**Given problem a:**
In the entries below, scale the answer coordinates by 0.75, rounding each to a whole number with halves rounded up, and leave all other numbers unchanged. Begin at the line that has "The height and" and stop after the line that has "[x=84, y=300]", and write out only those lines, requests included.

Year 745 (DCCXLV) was a common year starting on Friday of the Julian calendar. The denomination 745 for this year has been used since the early medieval period, when the Anno Domini calendar era became the prevalent method in Europe for naming years.

== Events ==

=== By place ===

==== Byzantine Empire ====
- Bubonic plague in Asia Minor kills 1/3 of the population, and subsequently sweeps through the Peloponnese (Balkan Peninsula) (approximate date).

==== Europe ====
- Hunald I, duke of Aquitaine, retires to a monastery, probably on Île de Ré. He is succeeded by his son Waifar, who struggles during his rule for independence against the Frankish Kingdom.
- Carantania (modern Austria) loses its independence and becomes part of the Frankish Kingdom, due to the pressing danger posed by Avar tribes from the east (approximate date).

==== Asia ====
- China has accomplishments in poetry, painting and printing, but its monarchical system tends toward failure. Emperor Xuan Zong has fallen under the spell of his son's wife Yang Guifei (one of the Four Beauties of Ancient China), a Taoist priestess. He is ignoring the economy and the Tang dynasty is declining.
- The newly founded Uyghur Empire controls most of the former Turkic Empire territory, creating an empire that extends from Lake Balkash (modern Kazakhstan) to Lake Baikal (Mongolia), and is subject to Chinese suzerainty (approximate date).

**Provided records:**
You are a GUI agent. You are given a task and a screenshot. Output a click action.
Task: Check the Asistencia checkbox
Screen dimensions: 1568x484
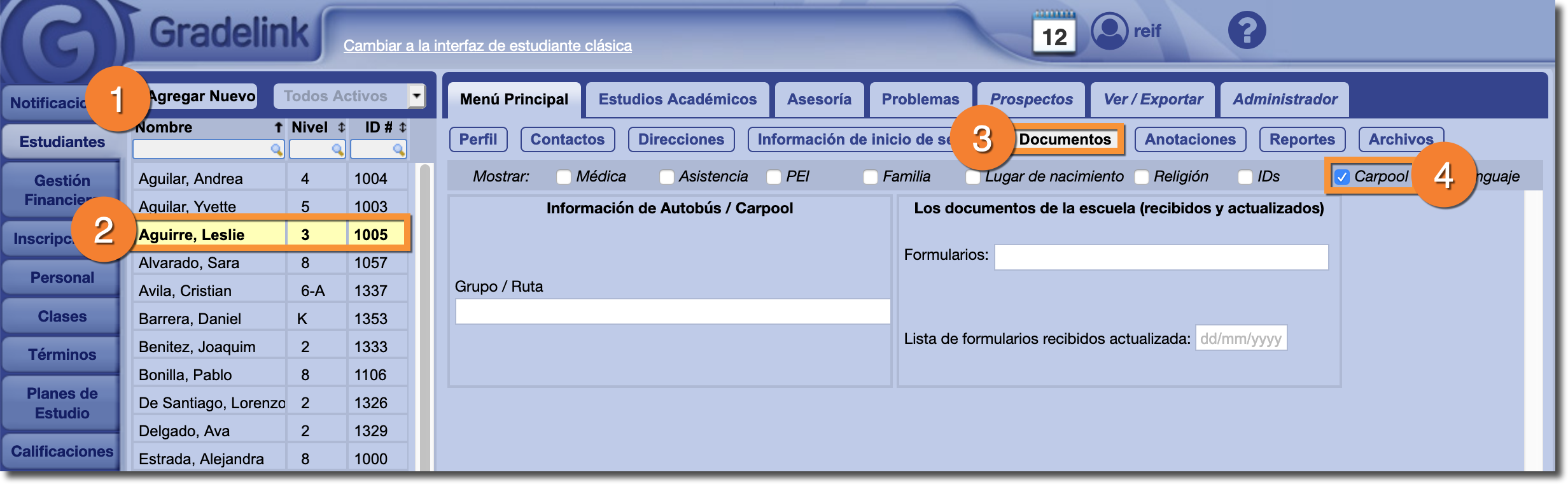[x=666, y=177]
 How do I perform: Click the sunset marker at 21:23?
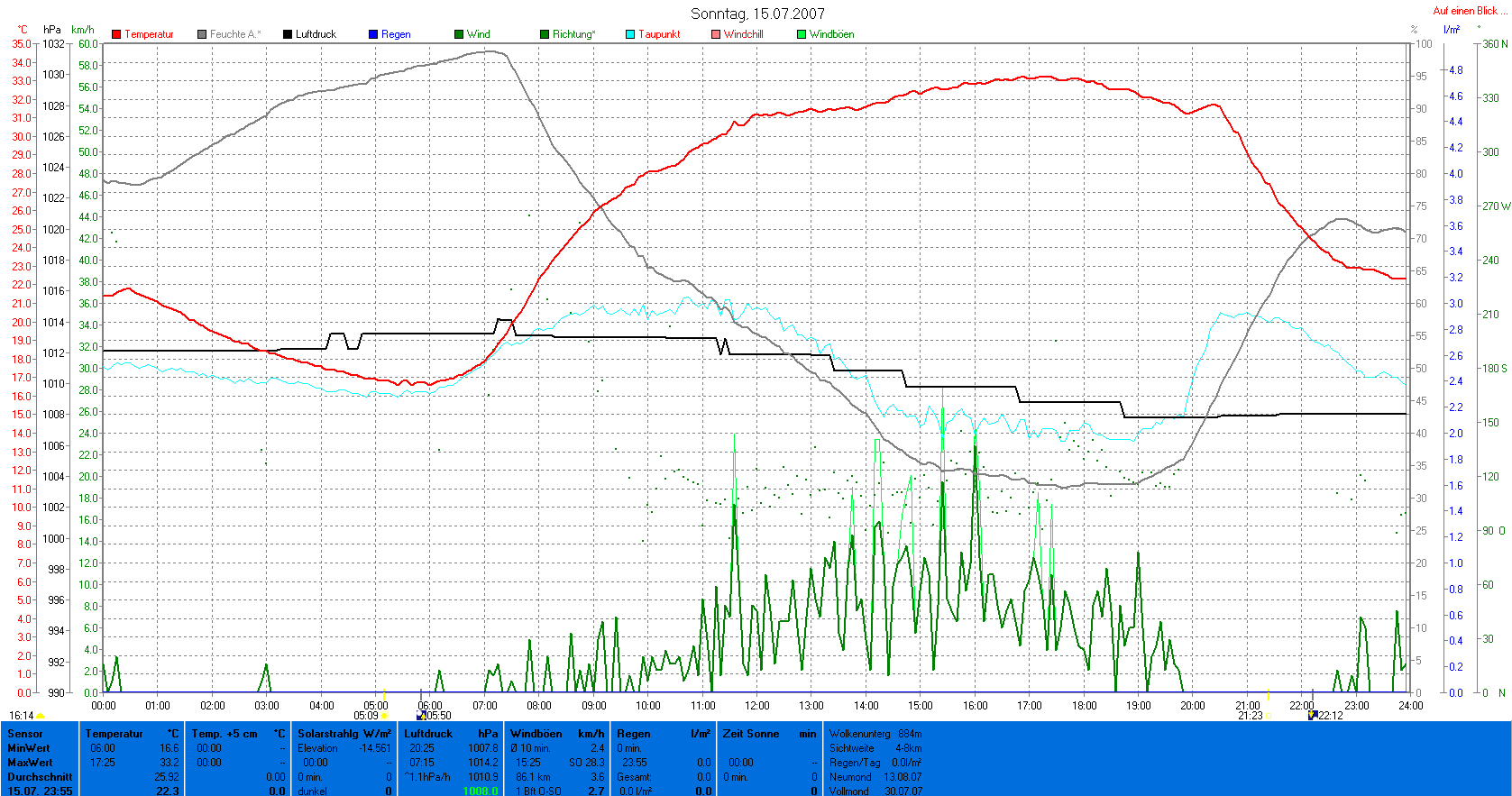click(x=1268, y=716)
==
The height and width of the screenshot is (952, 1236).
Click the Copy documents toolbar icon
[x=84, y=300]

**Given problem b:**
Reproduce the text on the year 745 word for word, in full.

**Correct answer a:**
The height and width of the screenshot is (952, 1236).
Click the Copy documents toolbar icon
[x=63, y=225]

**Correct answer b:**
Year 745 (DCCXLV) was a common year starting on Friday of the Julian calendar. The denomination 745 for this year has been used since the early medieval period, when the Anno Domini calendar era became the prevalent method in Europe for naming years.

== Events ==

=== By place ===

==== Byzantine Empire ====
- Bubonic plague in Asia Minor kills 1/3 of the population, and subsequently sweeps through the Peloponnese (Balkan Peninsula) (approximate date).

==== Europe ====
- Hunald I, duke of Aquitaine, retires to a monastery, probably on Île de Ré. He is succeeded by his son Waifar, who struggles during his rule for independence against the Frankish Kingdom.
- Carantania (modern Austria) loses its independence and becomes part of the Frankish Kingdom, due to the pressing danger posed by Avar tribes from the east (approximate date).

==== Asia ====
- China has accomplishments in poetry, painting and printing, but its monarchical system tends toward failure. Emperor Xuan Zong has fallen under the spell of his son's wife Yang Guifei (one of the Four Beauties of Ancient China), a Taoist priestess. He is ignoring the economy and the Tang dynasty is declining.
- The newly founded Uyghur Empire controls most of the former Turkic Empire territory, creating an empire that extends from Lake Balkash (modern Kazakhstan) to Lake Baikal (Mongolia), and is subject to Chinese suzerainty (approximate date).